Na França, “Le Black Friday” tem protestos contra a gigante Amazon

Enquanto consumidores nos Estados Unidos faziam fila para aproveitar os descontos da Black Friday 2019, ativistas organizaram protestos anticapitalistas

Enquanto consumidores nos Estados Unidos faziam fila para aproveitar os descontos da Black Friday 2019, ativistas organizaram protestos do lado de fora da sede e do centro de logística da Amazon.com na França para denunciar a promoção importada dos EUA.

Dezenas de ativistas anticapitalistas e ambientais protestaram em frente à sede da Amazon em Clichy, noroeste de Paris, e bloquearam temporariamente dois depósitos de logística no norte da França e Lyon, antes de serem retirados pela polícia.
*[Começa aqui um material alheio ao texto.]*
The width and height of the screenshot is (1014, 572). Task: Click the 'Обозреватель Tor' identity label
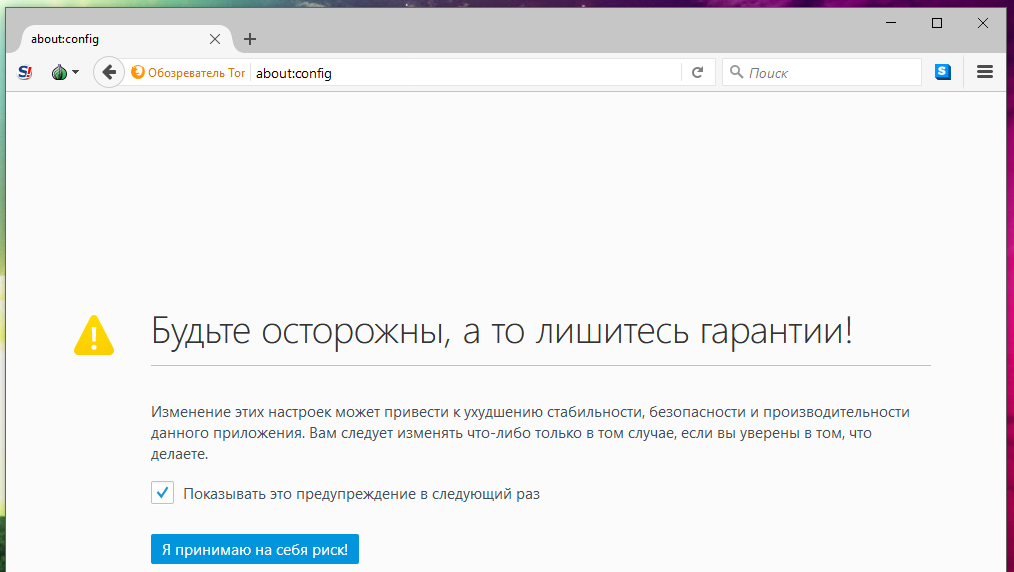[196, 73]
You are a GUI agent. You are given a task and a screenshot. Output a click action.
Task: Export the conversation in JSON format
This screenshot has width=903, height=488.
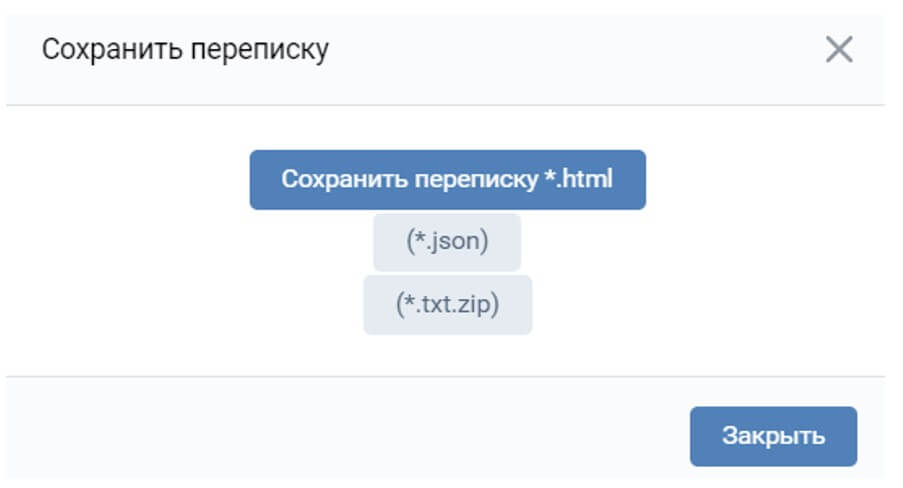pos(447,242)
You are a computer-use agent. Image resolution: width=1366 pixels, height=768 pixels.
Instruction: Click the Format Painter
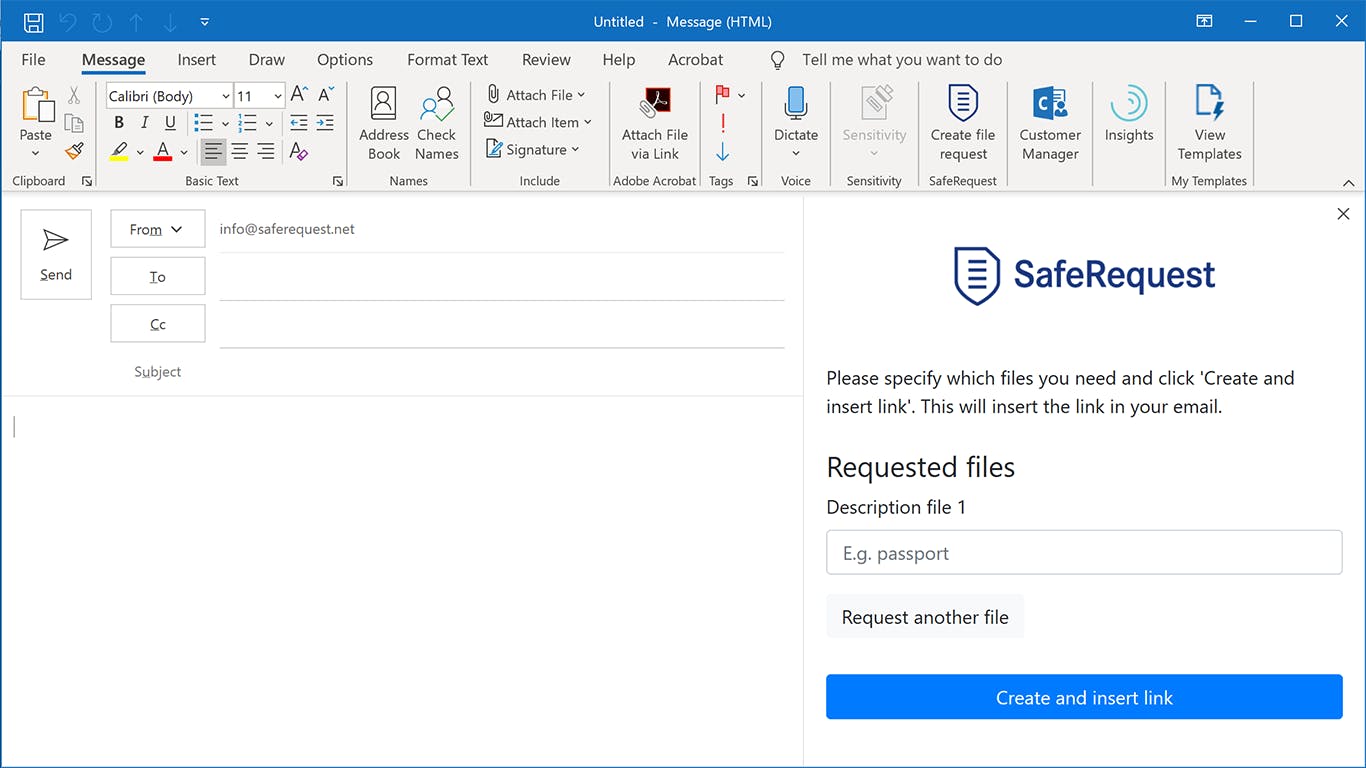tap(73, 151)
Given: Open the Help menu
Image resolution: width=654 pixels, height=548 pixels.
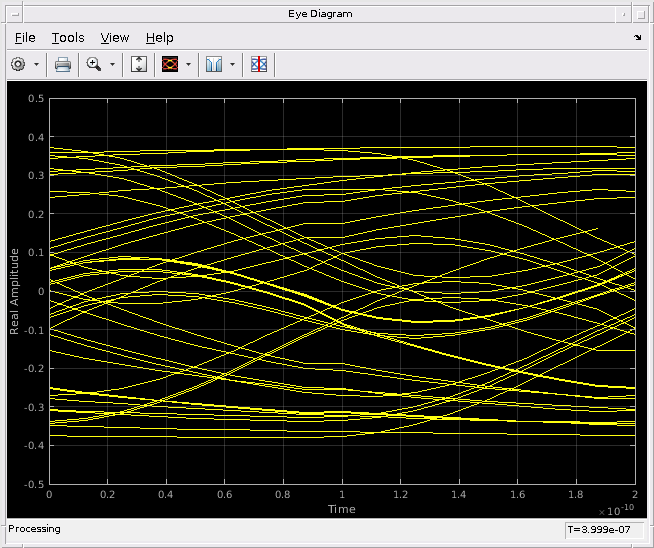Looking at the screenshot, I should tap(159, 37).
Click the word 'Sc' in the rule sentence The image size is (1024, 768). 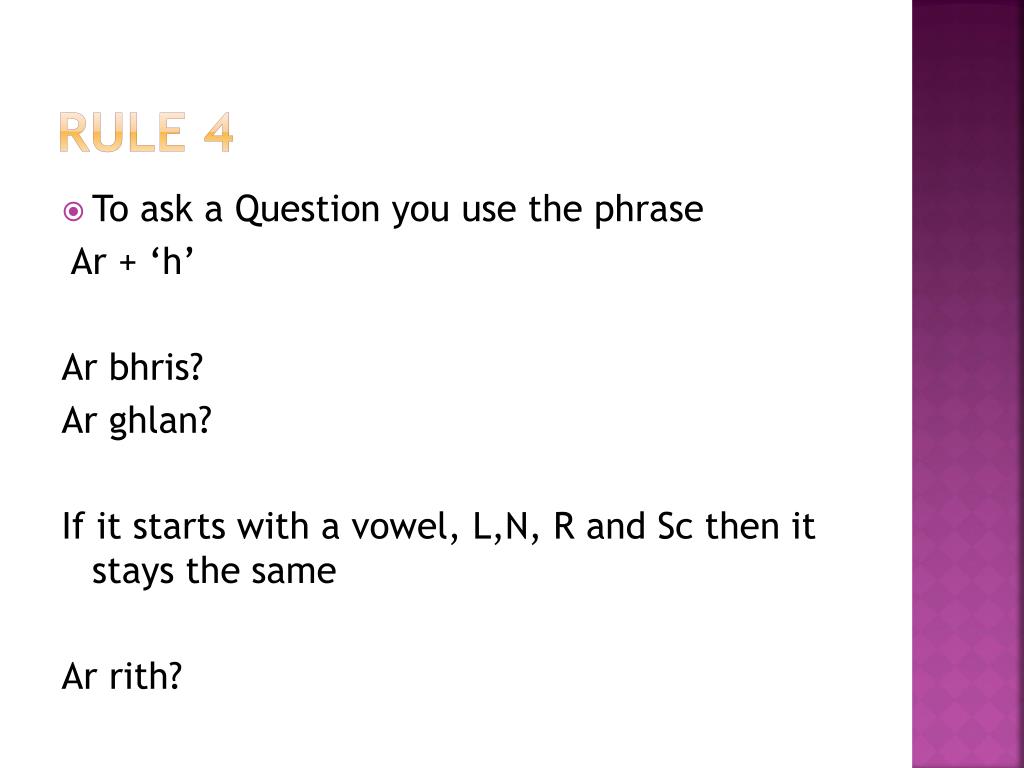pos(675,527)
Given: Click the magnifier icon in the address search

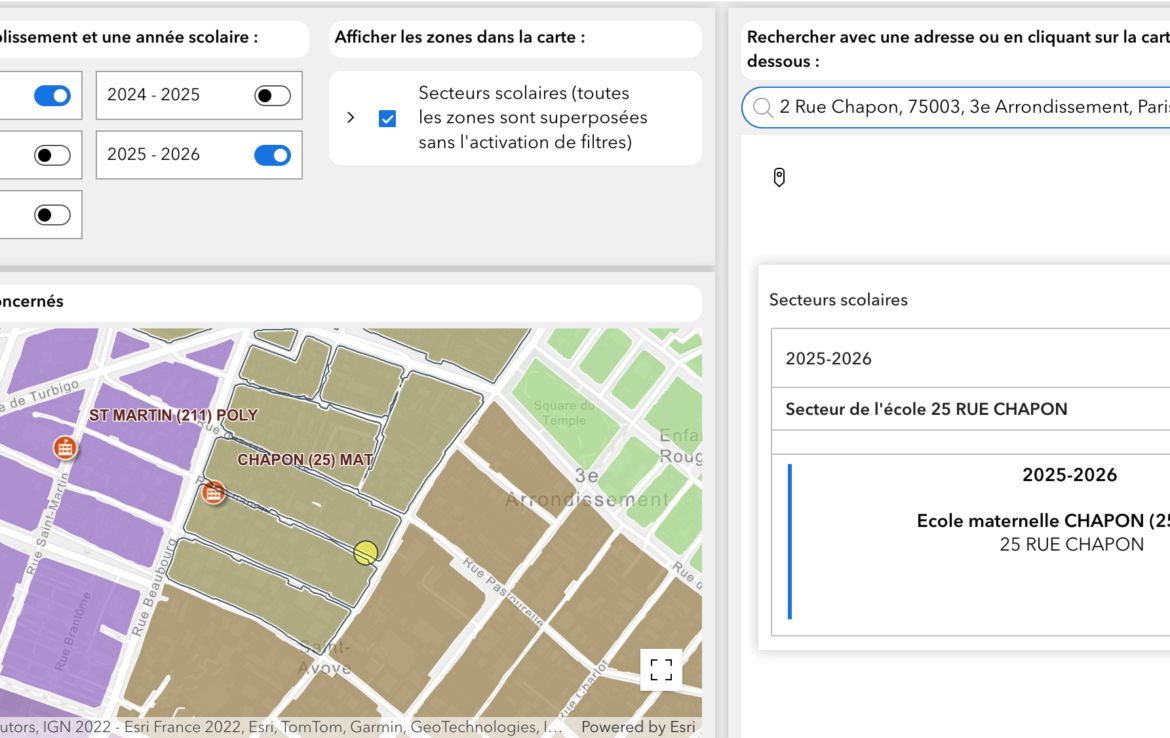Looking at the screenshot, I should click(763, 107).
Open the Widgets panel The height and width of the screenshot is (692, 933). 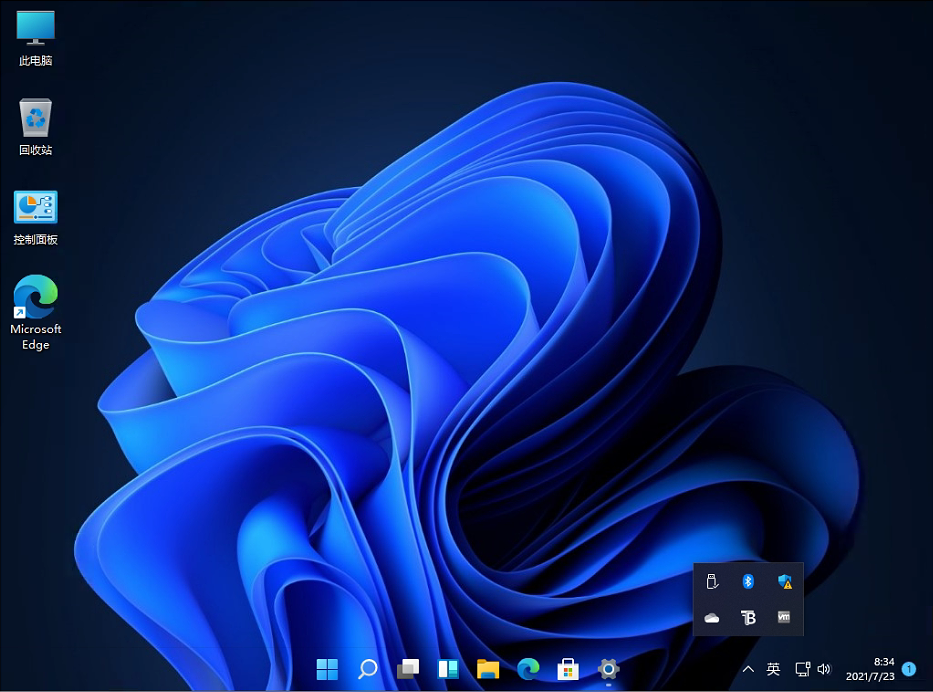[447, 670]
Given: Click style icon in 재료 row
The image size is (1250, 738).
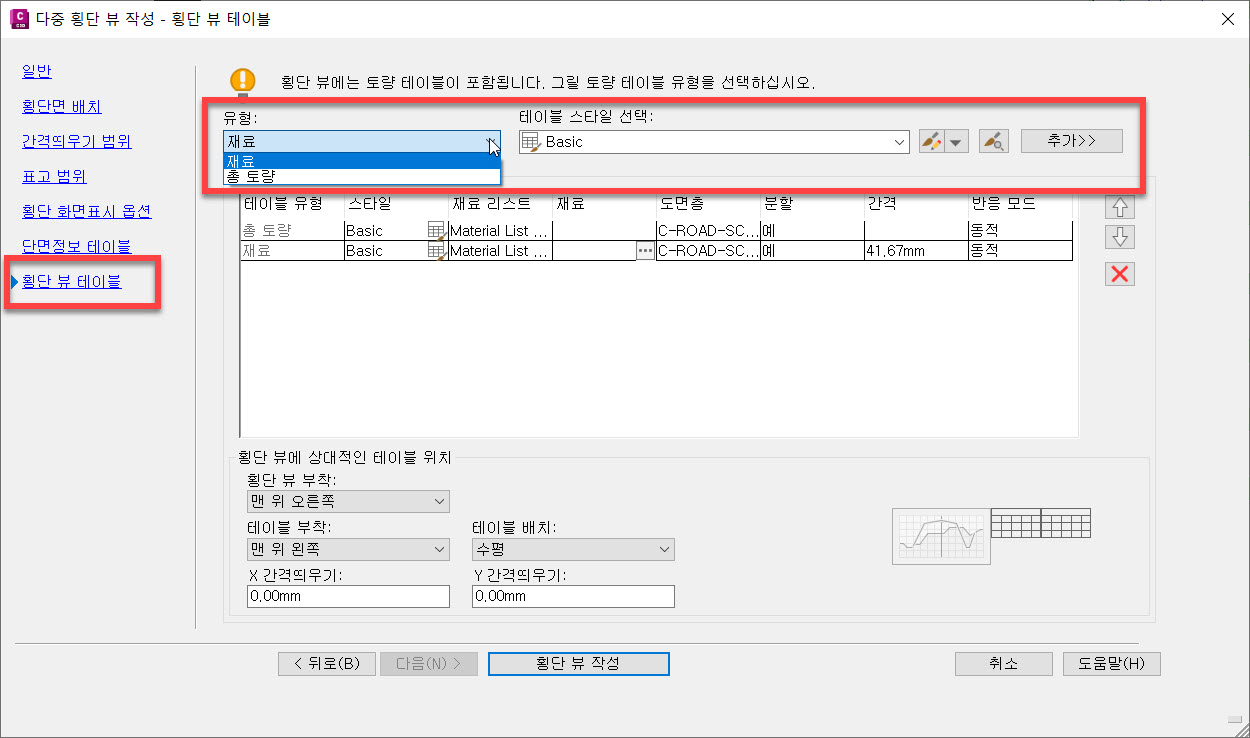Looking at the screenshot, I should (x=436, y=251).
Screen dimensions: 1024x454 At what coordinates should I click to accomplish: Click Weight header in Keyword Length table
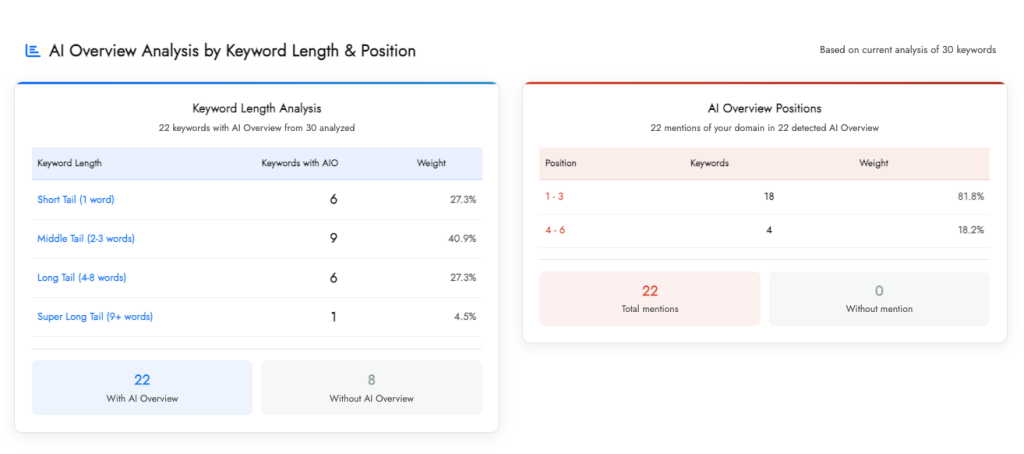pos(431,163)
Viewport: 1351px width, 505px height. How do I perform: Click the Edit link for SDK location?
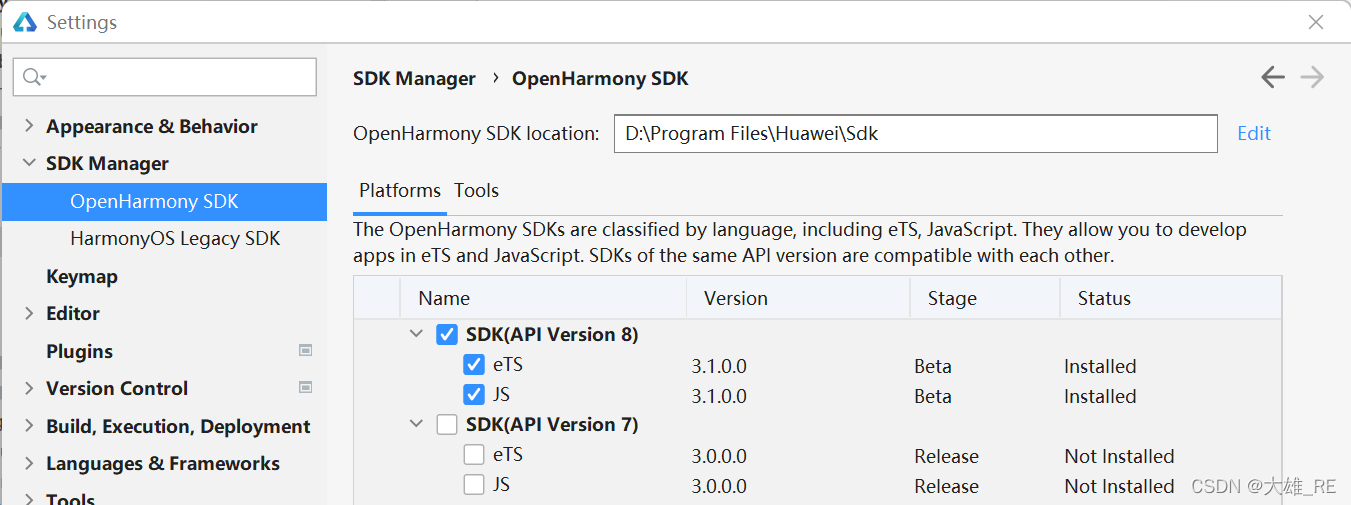[1254, 133]
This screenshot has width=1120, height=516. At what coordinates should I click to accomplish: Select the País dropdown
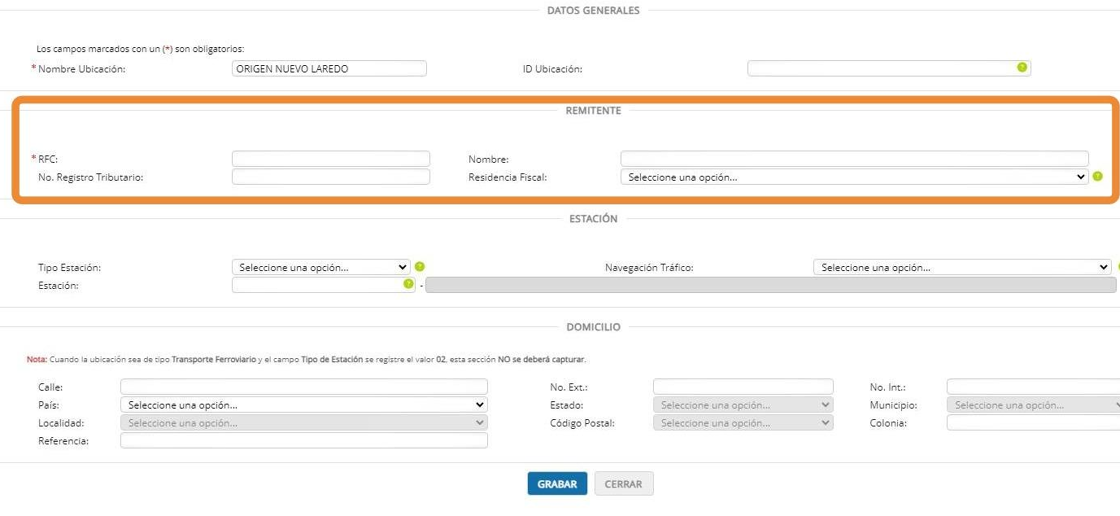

Os ativistas culpam a Amazon como um símbolo do advento da Black Friday na França, um impulso ao consumismo que, segundo eles, contribui para destruir o planeta.

Varejistas europeus seguiram a tradição americana de usar a Black Friday – a sexta-feira que segue o Dia de Ação de Graças – como pontapé inicial para a temporada de compras natalinas. A tendência chegou ao Reino Unido no início da década, quando redes locais reagiram aos descontos pós-Ação de Graças oferecidos pela Amazon. Com o tempo, a tendência se espalhou para a Europa continental. Varejistas franceses e alemães aumentaram a participação nos últimos anos.

Julie Valette, porta-voz da Amazon France, disse que a calma já havia retornado aos estabelecimentos na hora do almoço na sexta-feira.

“Não houve impacto para nossos clientes”, disse.

Valette disse que a Amazon anunciou uma promessa climática, visando atingir a meta de zerar as emissões de carbono 10 anos antes, no início de 2040. A gigante de varejo, com sede em Seattle, também encomendou 100 mil veículos elétricos e se comprometeu em usar 100% de energia renovável até 2030, afirmou.